YOUR ASSIGNMENT:
In the material below, find the line with "Click the date and time input field" and the line with "This screenshot has height=416, width=867.". Output exactly those two lines and all lines between them, leaving out pictures.

DATA TO USE:
┏━━

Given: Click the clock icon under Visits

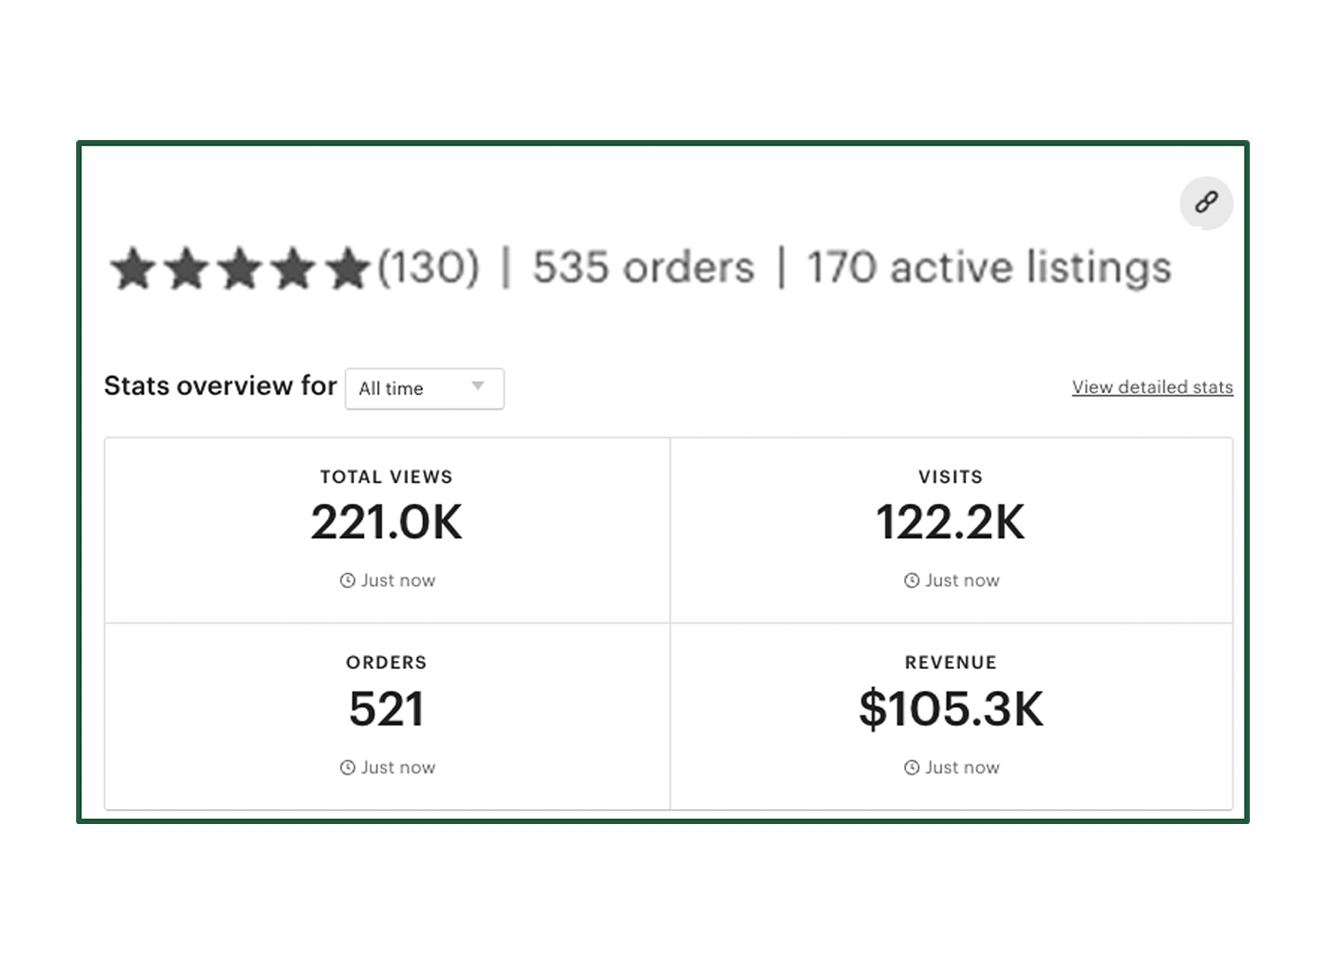Looking at the screenshot, I should (911, 581).
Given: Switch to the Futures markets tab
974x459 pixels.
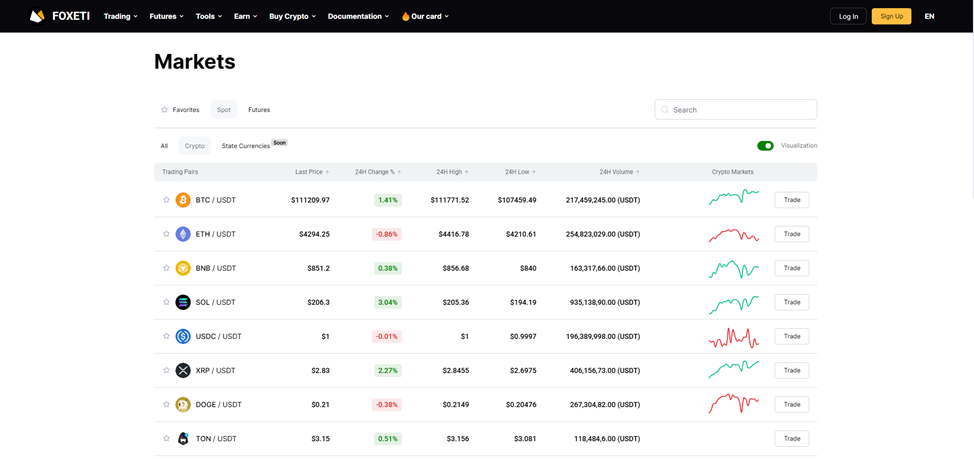Looking at the screenshot, I should 259,110.
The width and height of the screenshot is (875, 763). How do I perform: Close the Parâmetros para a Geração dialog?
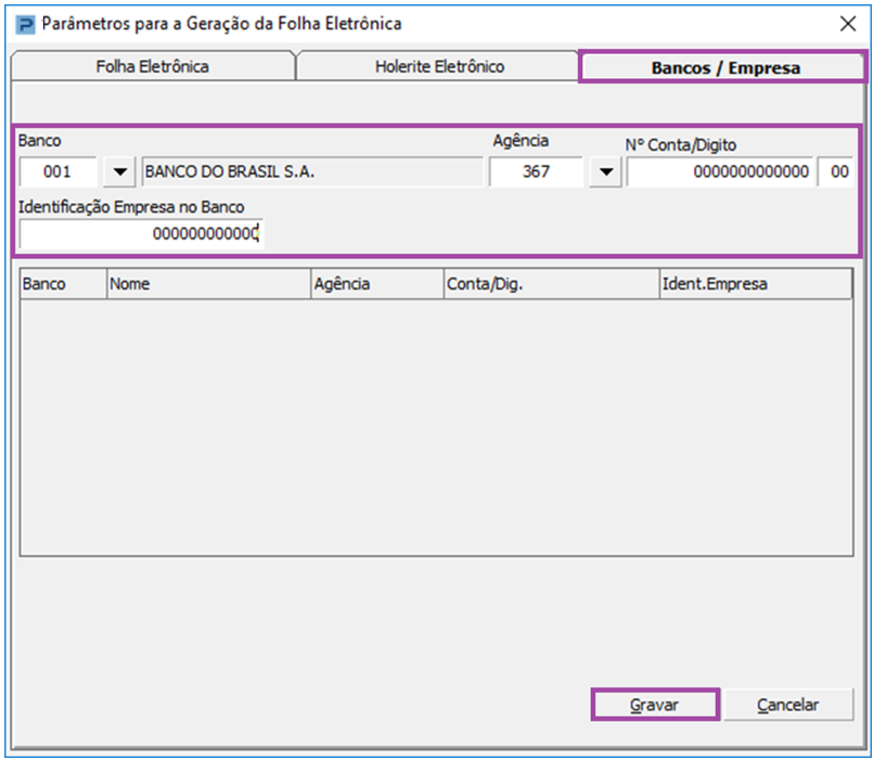847,24
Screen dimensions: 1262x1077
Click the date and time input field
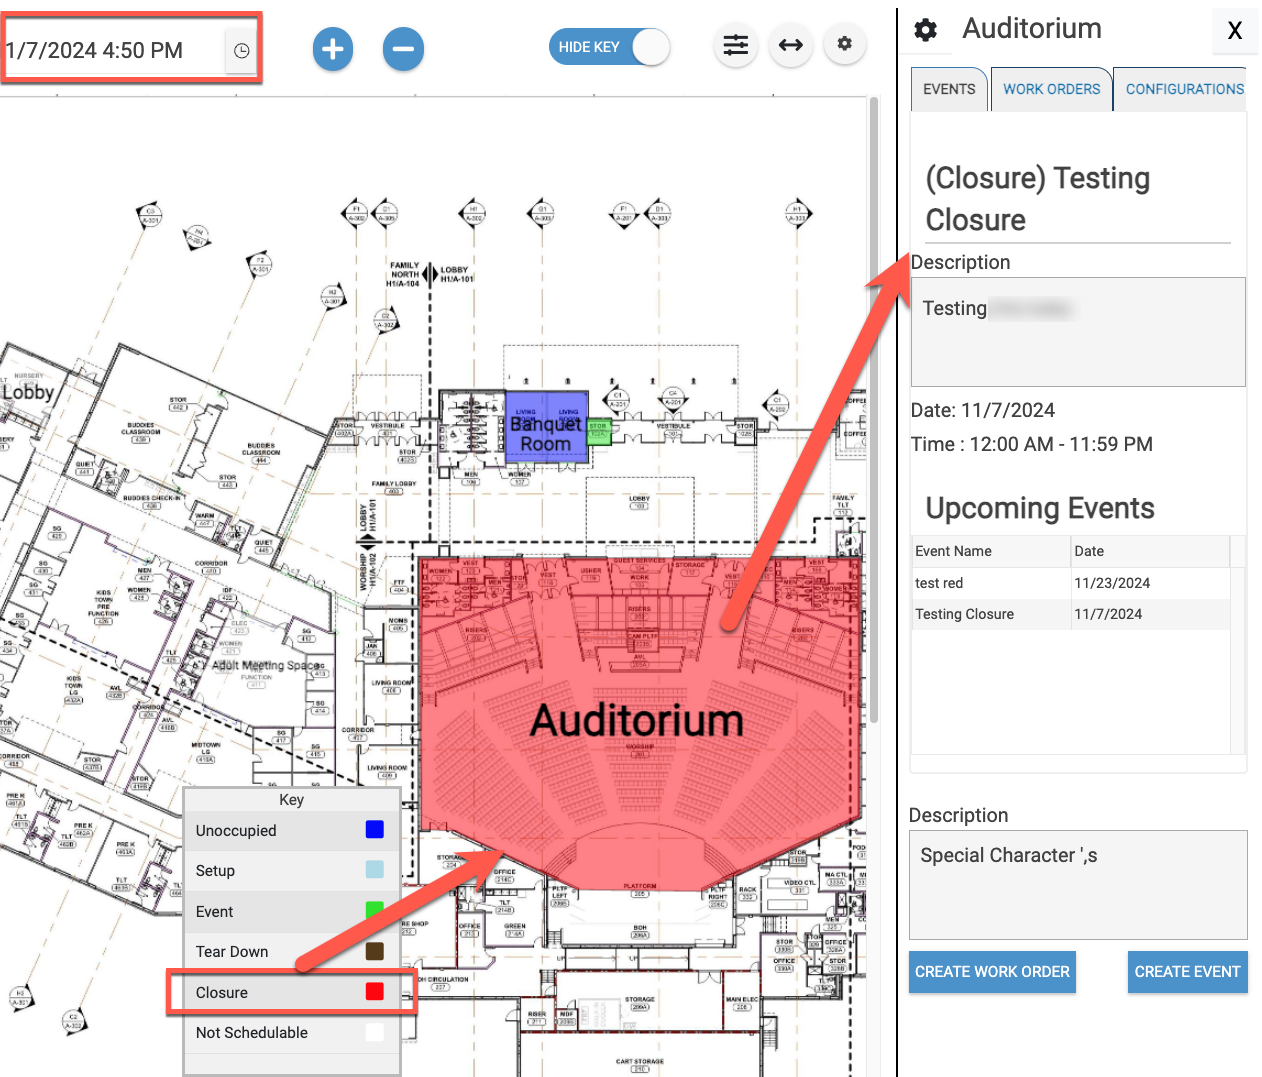click(x=110, y=51)
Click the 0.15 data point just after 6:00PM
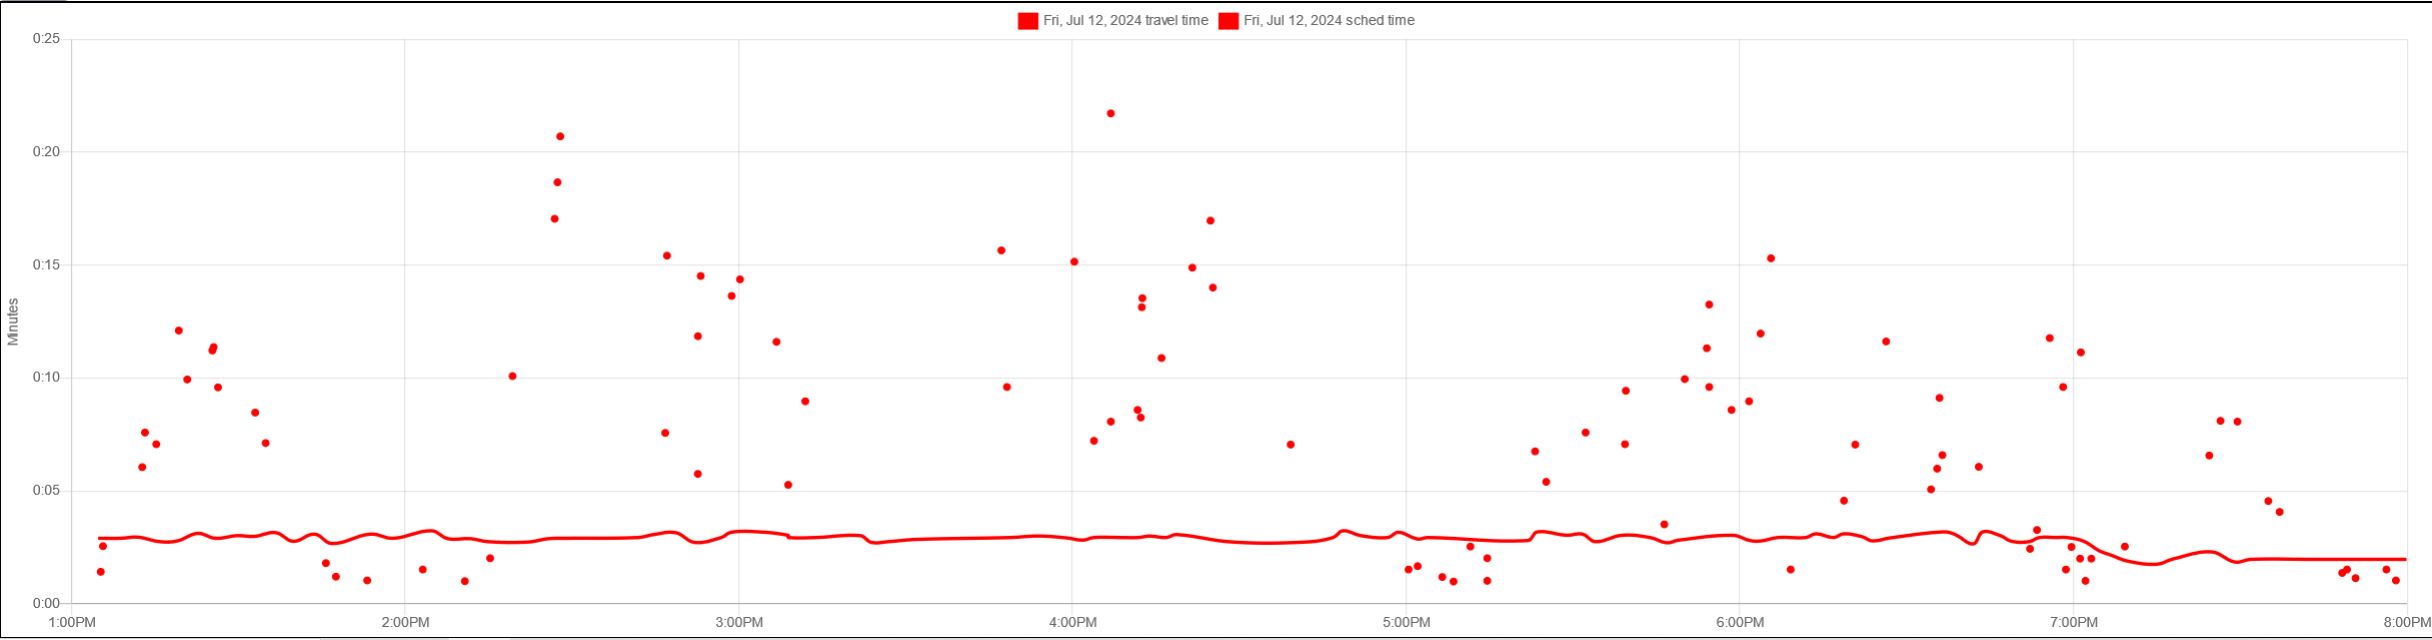This screenshot has height=640, width=2432. tap(1770, 258)
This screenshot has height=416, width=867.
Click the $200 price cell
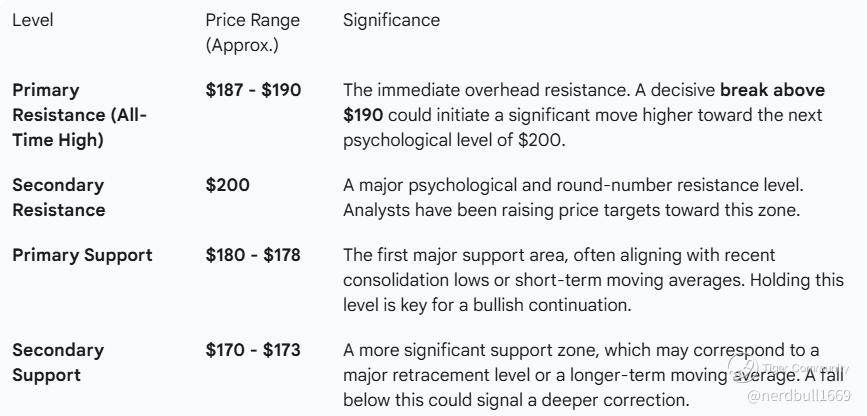click(x=228, y=185)
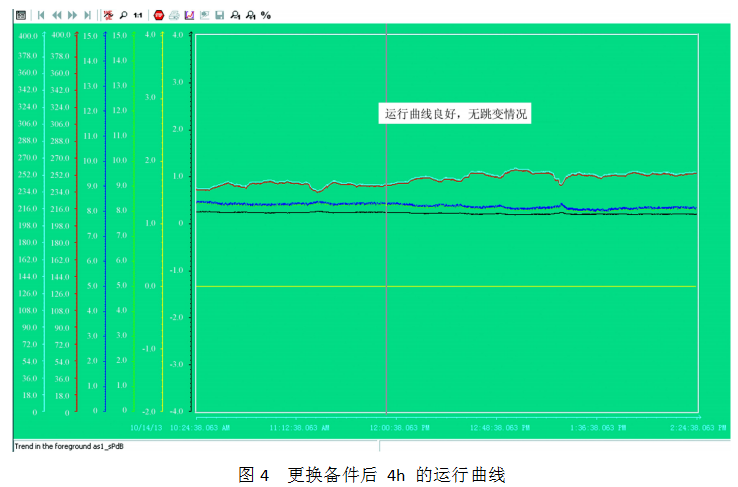The width and height of the screenshot is (738, 487).
Task: Click the red value axis scale
Action: [x=77, y=220]
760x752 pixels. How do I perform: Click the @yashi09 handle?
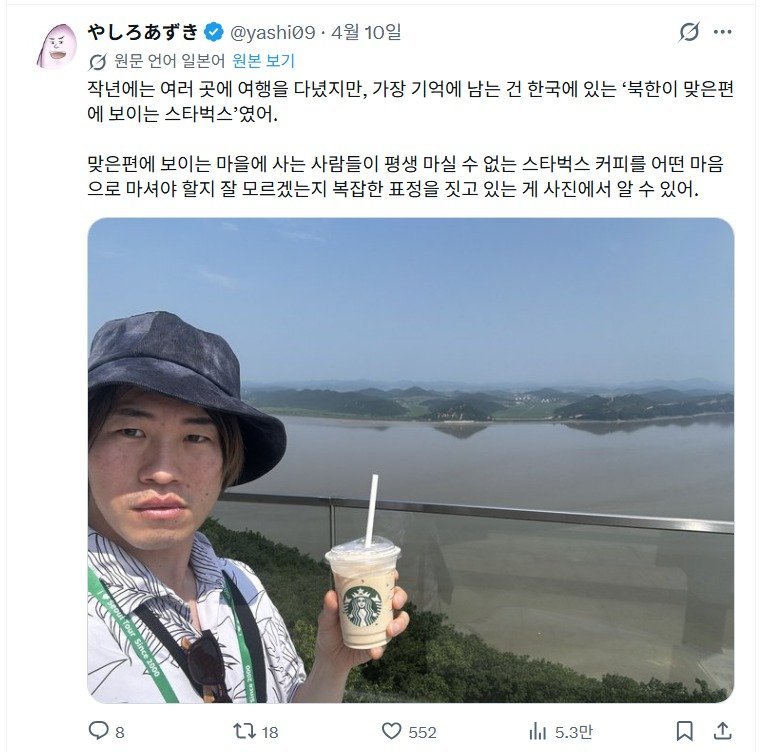click(272, 32)
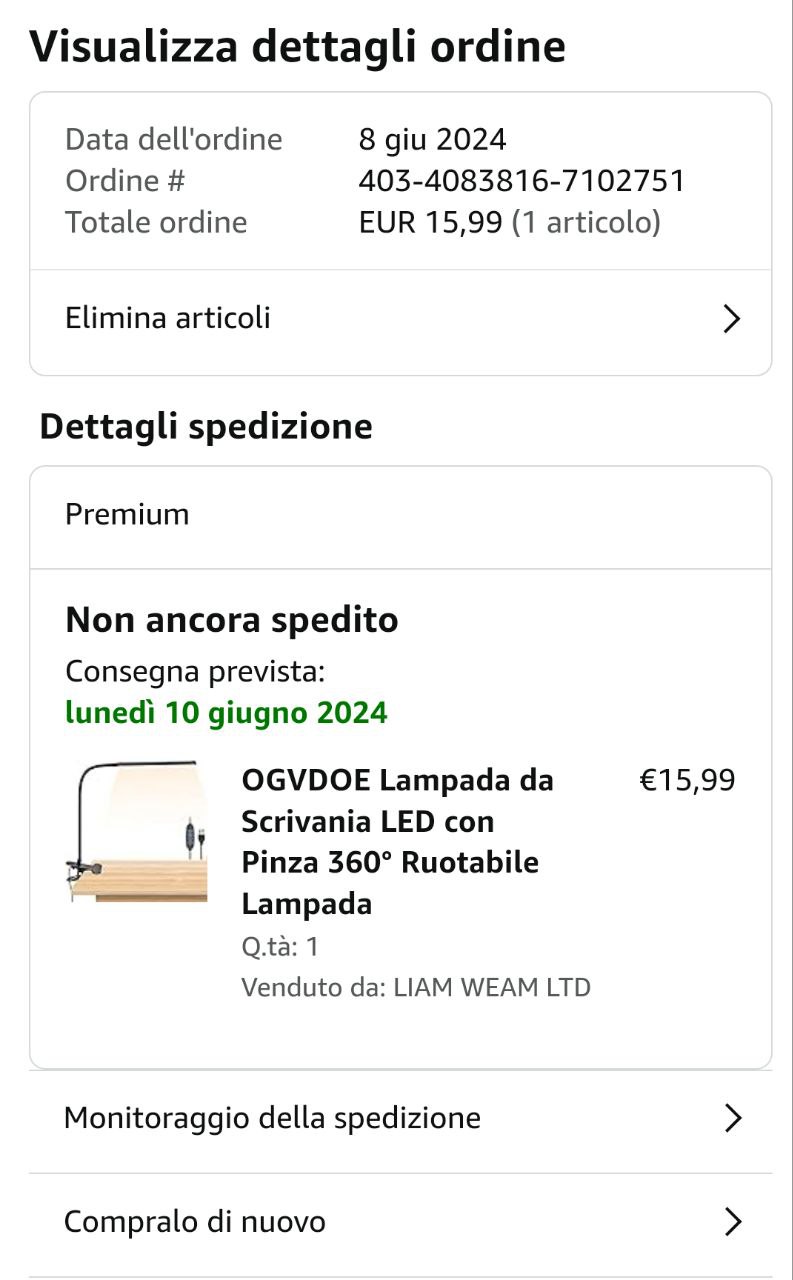Viewport: 793px width, 1280px height.
Task: Open the Monitoraggio della spedizione chevron
Action: tap(732, 1118)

┗━━

EXERCISE OUTPUT:
Click the date and time input field
click(x=110, y=51)
Click the 0.15 data point just after 6:00PM
This screenshot has height=640, width=2432. tap(1770, 258)
This screenshot has height=416, width=867.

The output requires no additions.